Nie ma wątpliwości, że uzbrojony w dwa noże pacjent (zdobył je w podręcznej kuchni) mógł w każdej chwili zaatakować któregoś z chorych lub personel szpitala. Patrol interwencyjny dotarł do szpitala już po kilku minutach. - Pacjenta nie było wówczas na oddziale neurologii - relacjonuje Andrzej Gąska, szef biura prasowego śląskiej policji.
- Funkcjonariusze zobaczyli ślady krwi. Prowadziły do windy. Zaczęli przeszukiwać wyższe i niższe piętra. W końcu znaleźli go w piwnicy. Szaleniec nie zamierzał się poddać. Nie chciał oddać noży... Policjanci użyli gazu, ale to nie zrobiło na mężczyźnie żadnego wrażenia. Być może dlatego, że był na lekach przeciwbólowych. A gdy jeden z funkcjonariuszy usiłował pałką wybić z jego rąk noże, szaleniec zaatakował. Wówczas padł pierwszy strzał.
- Ta kula trafiła w udo - mówi Andrzej Gąska. Ale dopiero drugi strzał w okolicę miednicy spowodował, że mężczyzna przyklęknął i po chwili udało się go obezwładnić. Wszystko to trwało raptem kilkanaście minut. Niestety, choć pacjent trafił na salę operacyjną, nie udało się go uratować. O godz. 2.30 zmarł. Nie wiadomo, czy śmiertelne okazały się strzały oddane przez policję, czy też mężczyzna zmarł z upływu krwi, bo wcześniej wyrwał sobie dreny pooperacyjne i silnie krwawił. - To wykaże sekcja zwłok, która odbędzie się w środę - mówi Małgorzata Wasielke-Podleszańska z Prokuratury Rejonowej w Rudzie Śląskiej. Prokuratura prowadzi postępowanie dwutorowo. Po pierwsze, sprawdza, czy ze strony pacjenta doszło do czynnej napaści na policjantów, a po drugie, czy funkcjonariusze nie przekroczyli uprawnień i nie spowodowali nieumyślnie śmierci człowieka.

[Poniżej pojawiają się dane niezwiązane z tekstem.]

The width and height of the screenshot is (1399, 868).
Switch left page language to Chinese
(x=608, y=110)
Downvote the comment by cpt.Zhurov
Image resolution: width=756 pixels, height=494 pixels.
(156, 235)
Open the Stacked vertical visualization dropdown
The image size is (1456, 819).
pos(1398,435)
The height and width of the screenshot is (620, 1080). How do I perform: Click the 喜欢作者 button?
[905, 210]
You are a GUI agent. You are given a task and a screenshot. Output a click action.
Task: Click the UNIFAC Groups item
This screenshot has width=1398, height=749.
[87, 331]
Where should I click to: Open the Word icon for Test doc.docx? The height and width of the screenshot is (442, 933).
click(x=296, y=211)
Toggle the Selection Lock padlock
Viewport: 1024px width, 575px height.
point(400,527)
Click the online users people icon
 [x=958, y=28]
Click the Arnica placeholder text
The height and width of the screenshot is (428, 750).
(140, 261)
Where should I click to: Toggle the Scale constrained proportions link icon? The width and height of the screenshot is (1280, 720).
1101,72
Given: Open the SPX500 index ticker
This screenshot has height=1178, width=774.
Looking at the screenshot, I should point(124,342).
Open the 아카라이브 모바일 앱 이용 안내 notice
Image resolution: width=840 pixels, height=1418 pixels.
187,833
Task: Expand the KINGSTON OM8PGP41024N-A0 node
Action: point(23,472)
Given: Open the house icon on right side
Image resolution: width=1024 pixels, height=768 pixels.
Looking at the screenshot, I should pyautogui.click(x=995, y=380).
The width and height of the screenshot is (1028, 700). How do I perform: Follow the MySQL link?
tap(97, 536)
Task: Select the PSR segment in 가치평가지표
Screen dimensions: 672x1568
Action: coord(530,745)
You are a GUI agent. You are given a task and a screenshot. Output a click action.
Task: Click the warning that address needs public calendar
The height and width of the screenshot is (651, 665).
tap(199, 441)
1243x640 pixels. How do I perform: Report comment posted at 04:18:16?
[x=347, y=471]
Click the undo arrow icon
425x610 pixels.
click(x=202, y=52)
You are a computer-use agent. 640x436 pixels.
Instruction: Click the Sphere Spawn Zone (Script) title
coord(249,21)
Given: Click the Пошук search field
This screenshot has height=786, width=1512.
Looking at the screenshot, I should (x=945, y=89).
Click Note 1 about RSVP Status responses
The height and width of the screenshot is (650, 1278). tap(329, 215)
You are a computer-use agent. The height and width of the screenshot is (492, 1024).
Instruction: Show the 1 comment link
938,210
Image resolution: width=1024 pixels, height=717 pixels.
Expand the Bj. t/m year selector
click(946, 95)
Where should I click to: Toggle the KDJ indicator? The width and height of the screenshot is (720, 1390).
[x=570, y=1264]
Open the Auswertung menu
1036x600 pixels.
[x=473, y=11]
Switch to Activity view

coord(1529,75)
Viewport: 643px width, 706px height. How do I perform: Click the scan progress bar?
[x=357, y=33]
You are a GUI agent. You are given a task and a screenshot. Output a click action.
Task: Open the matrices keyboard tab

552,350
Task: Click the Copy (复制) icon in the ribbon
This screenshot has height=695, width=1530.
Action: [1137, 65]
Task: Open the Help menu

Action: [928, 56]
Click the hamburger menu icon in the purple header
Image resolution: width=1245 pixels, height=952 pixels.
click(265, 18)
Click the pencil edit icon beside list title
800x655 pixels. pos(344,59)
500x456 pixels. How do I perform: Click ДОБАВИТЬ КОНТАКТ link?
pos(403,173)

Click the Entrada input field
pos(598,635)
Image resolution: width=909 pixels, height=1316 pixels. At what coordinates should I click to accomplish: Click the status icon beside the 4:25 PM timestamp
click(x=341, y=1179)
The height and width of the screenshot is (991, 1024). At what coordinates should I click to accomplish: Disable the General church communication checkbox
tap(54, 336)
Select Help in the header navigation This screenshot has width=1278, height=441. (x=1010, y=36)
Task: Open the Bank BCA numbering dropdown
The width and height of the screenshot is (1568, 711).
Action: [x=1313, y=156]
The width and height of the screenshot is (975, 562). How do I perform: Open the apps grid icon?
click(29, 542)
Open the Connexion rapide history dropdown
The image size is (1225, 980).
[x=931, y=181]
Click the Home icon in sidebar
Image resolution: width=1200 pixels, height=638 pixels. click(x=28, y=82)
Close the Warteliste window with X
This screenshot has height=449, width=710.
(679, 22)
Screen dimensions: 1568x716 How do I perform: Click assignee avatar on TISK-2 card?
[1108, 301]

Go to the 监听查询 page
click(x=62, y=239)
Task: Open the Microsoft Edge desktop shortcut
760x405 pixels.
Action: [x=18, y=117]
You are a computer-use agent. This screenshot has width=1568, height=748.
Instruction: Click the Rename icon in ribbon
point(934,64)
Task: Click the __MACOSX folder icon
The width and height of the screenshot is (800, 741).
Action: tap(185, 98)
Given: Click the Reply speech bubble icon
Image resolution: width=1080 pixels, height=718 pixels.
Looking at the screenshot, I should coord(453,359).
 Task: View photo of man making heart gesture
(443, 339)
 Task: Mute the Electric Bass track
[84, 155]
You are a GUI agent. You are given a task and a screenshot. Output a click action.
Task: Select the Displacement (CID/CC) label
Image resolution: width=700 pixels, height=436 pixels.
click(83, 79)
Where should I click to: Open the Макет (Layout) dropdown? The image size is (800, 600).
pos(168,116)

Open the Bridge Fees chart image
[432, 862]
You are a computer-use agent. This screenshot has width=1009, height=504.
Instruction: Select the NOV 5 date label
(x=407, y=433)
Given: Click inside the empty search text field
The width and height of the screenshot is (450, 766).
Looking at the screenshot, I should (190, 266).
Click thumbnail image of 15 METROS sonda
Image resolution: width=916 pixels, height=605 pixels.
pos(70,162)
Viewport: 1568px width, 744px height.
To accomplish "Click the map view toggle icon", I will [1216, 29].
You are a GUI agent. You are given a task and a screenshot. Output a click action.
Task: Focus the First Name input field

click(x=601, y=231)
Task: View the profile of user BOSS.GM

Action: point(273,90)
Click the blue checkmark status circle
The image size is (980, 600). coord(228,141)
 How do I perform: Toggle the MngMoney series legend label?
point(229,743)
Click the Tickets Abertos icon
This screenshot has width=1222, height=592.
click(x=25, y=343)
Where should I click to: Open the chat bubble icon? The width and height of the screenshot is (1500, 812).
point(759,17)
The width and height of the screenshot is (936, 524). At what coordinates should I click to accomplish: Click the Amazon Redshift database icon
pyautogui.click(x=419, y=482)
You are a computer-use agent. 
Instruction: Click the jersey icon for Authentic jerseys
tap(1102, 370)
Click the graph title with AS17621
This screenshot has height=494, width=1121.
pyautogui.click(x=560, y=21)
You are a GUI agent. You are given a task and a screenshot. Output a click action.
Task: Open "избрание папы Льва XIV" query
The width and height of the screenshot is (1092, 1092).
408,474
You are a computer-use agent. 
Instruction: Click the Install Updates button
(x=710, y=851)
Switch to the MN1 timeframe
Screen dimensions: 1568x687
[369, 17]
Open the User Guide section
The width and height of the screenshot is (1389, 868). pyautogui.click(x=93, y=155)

Adam Furmaniuk, zastępca dyrektora Szpitala Miejskiego w Rudzie Śląskiej:
- Pacjent był bardzo agresywny. Stwarzał realne zagrożenie dla życia i zdrowia zarówno personelu szpitala, jak i innych chorych. Tylko interwencji policji zawdzięczamy, że nie zdarzyło się większe nieszczęście. Jesteśmy wstrząśnięci tymi wydarzeniami.
Andrzej Gąska, szef biura prasowego śląskiej policji:
- To doświadczony patrol. Każdy z funkcjonariuszy ma na koncie kilka lat służby. Sięgnęli po broń dopiero wówczas, gdy zostali zaatakowani. Przypominam, że napastnik był uzbrojony w dwa noże. Był zagrożeniem dla życia i zdrowia funkcjonariuszy. Nie zostali ranni, ale po tym, co się stało, udzieliliśmy im jednak pomocy psychologicznej.